Reviewed by Ali Raza

Alok Bhalla, in his introduction to the multi-volume Stories About the Partition of India, writes that “there is a single common note which informs nearly all the stories written about the Partition and the horror it unleashed … a note of utter bewilderment.” Bhalla of course, was mostly referring to the vast corpus of literary writing on Partition. Yet, one can also detect this sense of “utter bewilderment” in the first hand testimonies of survivors and witnesses. Testimonies that have been collected and presented in fine detail by Ishtiaq Ahmed in The Punjab Bloodied, Partitioned and Cleansed.

One could also argue that it is the state of bewilderment which drives historians, writers, and artists, among others, to make sense of Partition. Ahmed, it seems, is no different. Currently a professor of political science at Stockholm University and born in the fateful year of 1947 in the fateful city of Lahore, Ahmed writes movingly about growing up in an absence; an absence which spoke in its silence of people that were no longer there. And yet, there were visible reminders as well. Reminders such as Chacha Churanji Lal, also known as Lal Din or Lal Mohammad, a refugee from East Punjab who was said to have gone half mad after his only child was killed in front of him.

Both the visible and invisible signifiers spoke of millions of sufferers who were mercilessly slaughtered, forcibly displaced, grievously wounded, and eternally scarred by the loss, pain and trauma of Partition. For the most part, their only fault lay in belonging to the wrong community on the wrong side of the line dividing India and Pakistan.

Ishtiaq Ahmed brings these stories out in stark detail. In compiling this book, to which he devoted more then a decade, he conducted hundreds of interviews, of witnesses, victims and perpetrators, on both sides of the Punjab and beyond. These stories speak for themselves. Their eloquence renders the historian’s intervention unnecessary. And in this respect, Ahmed has done a commendable job in allowing his interlocutors to dominate the narrative.

▸ Data block:
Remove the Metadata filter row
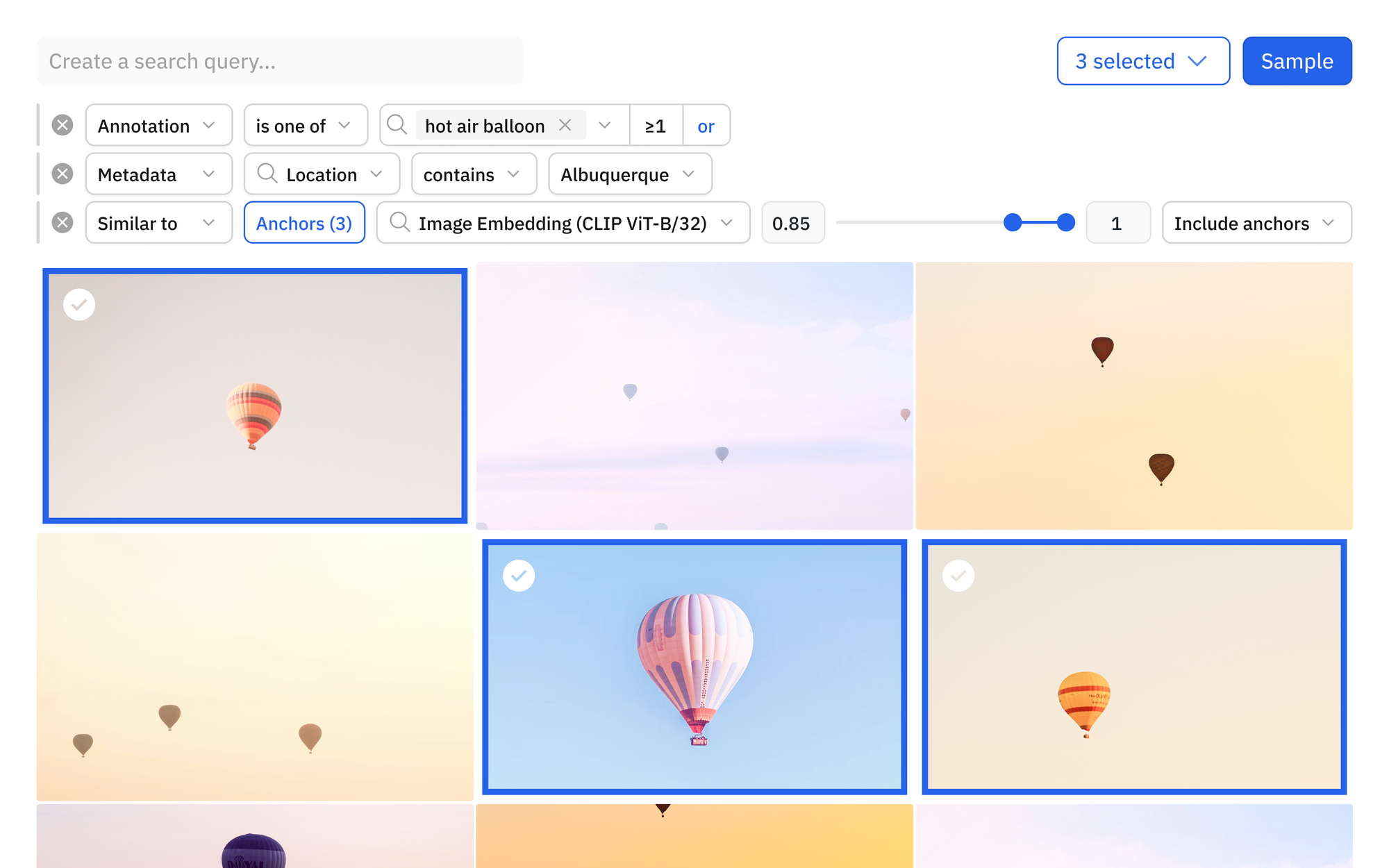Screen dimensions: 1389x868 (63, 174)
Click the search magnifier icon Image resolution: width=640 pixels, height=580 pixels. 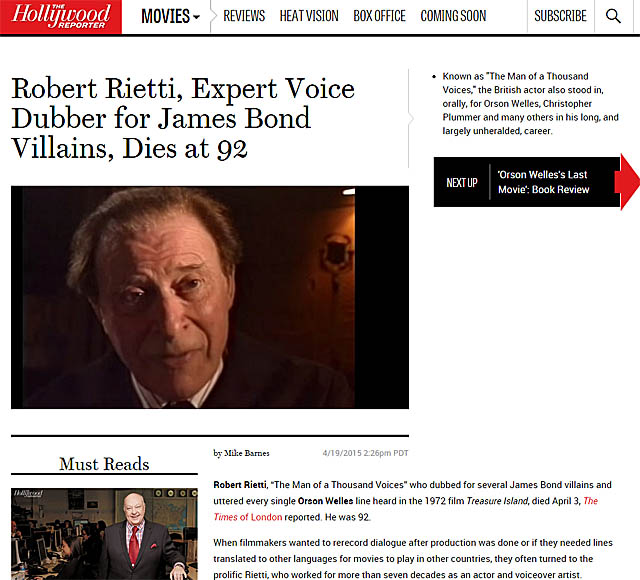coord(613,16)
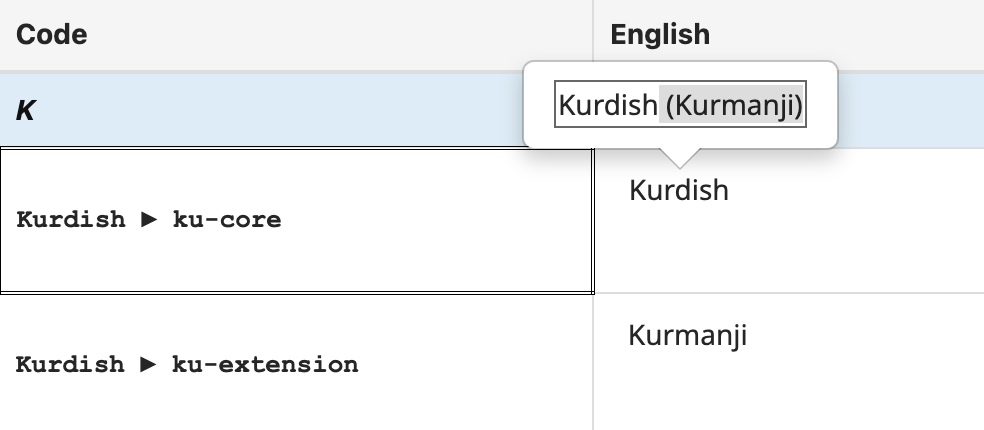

▸ Requests:
- a) From the review, retype the passage starting at "Both the visible" and ending at "dominate the narrative.".
- b) According to the review, at which university is Ishtiaq Ahmed currently a professor of political science?
- c) Carry on writing the review of The Punjab Bloodied, Partitioned and Cleansed from the point where it stops.
The data has no connection to the review.

▸ Exercise results:
- a)
Both the visible and invisible signifiers spoke of millions of sufferers who were mercilessly slaughtered, forcibly displaced, grievously wounded, and eternally scarred by the loss, pain and trauma of Partition. For the most part, their only fault lay in belonging to the wrong community on the wrong side of the line dividing India and Pakistan.

Ishtiaq Ahmed brings these stories out in stark detail. In compiling this book, to which he devoted more then a decade, he conducted hundreds of interviews, of witnesses, victims and perpetrators, on both sides of the Punjab and beyond. These stories speak for themselves. Their eloquence renders the historian’s intervention unnecessary. And in this respect, Ahmed has done a commendable job in allowing his interlocutors to dominate the narrative.

- b) Stockholm University

- c)
But he has done more then that. He uses his interviews to weave together a broader narrative that is sensitive to detail, chronology and context. He supplements those with official sources, memoirs, literary works, and newspapers. Personal accounts, along with a superb analysis of the political and social specificities of particular localities, are deftly woven together with the “high politics” of Partition. Without doubt, this is where the book is at its best. What emerges is an incredibly variegated and complex portrayal of Partition, and taken together, this is a compelling way of telling a story.

Yet, for all its complexity, Ahmed attempts to explain it all under a broad theoretical framework of ‘ethnic cleansing’. This is a brave attempt and one that perhaps reflects his training as a political scientist. Full blooded historians might be forgiven for being a bit sceptical. For one, his framework might have been more convincing had he contrasted the Punjabi experience with that of, say, Bengal. Ahmed, though, seems fully convinced about the explanatory power of his framework and his book in general. As he puts it, this book “is the first holistic, comprehensive and detailed case study of the Punjab partition”. That is a bold claim, and one that many a historian would love to challenge.

To be sure though, there are many aspects which make this work somewhat unique. For starters, Ishtiaq Ahmed, as a Swedish citizen, was able to visit both Punjabs. That is a luxury that researchers on either side can only dream of. As a result, Ahmed, for arguably the first time, brings forth detailed narratives from “both sides”. To my mind though, what is more important is how he systematically sets out the degree of official complicity in ethnic cleansing on both sides of the Punjab. Most Partition accounts are silent on the active role played by politicians, government officials, and administrative and military personnel in organising and orchestrating Partition violence. Ahmed brings this aspect out in minute detail. He notes, for instance, how M.G. Cheema, the city magistrate of Lahore, masterminded a massive arson attack on Shah Alami gate, a predominantly Hindu locality. As Ahmed says, this attack “broke the will of the Hindus and Sikhs to hold onto [Lahore]”. Also important in this respect was the role of organised paramilitary outfits like the Muslim League National Guards, Rashtriya Swayamsevak Sangh, and the Akal Fauj. It would have been wonderful though, had Ahmed dwelled more on how these groups had been actively preparing for civil war since at least the mid-1940s.

Given its wealth of detail, it is hardly surprising that this book has already received rave reviews in India, Pakistan and beyond. And for the most part, it’s easy to go along with the general consensus. The book though, is certainly not a page-turner (in the literal sense of the term). Rather, each story, each narration, demands attention and invites introspection. Its appeal lies in the heart-rending testimonies of witnesses that stand as a mournful eulogy to a world that was suddenly torn asunder.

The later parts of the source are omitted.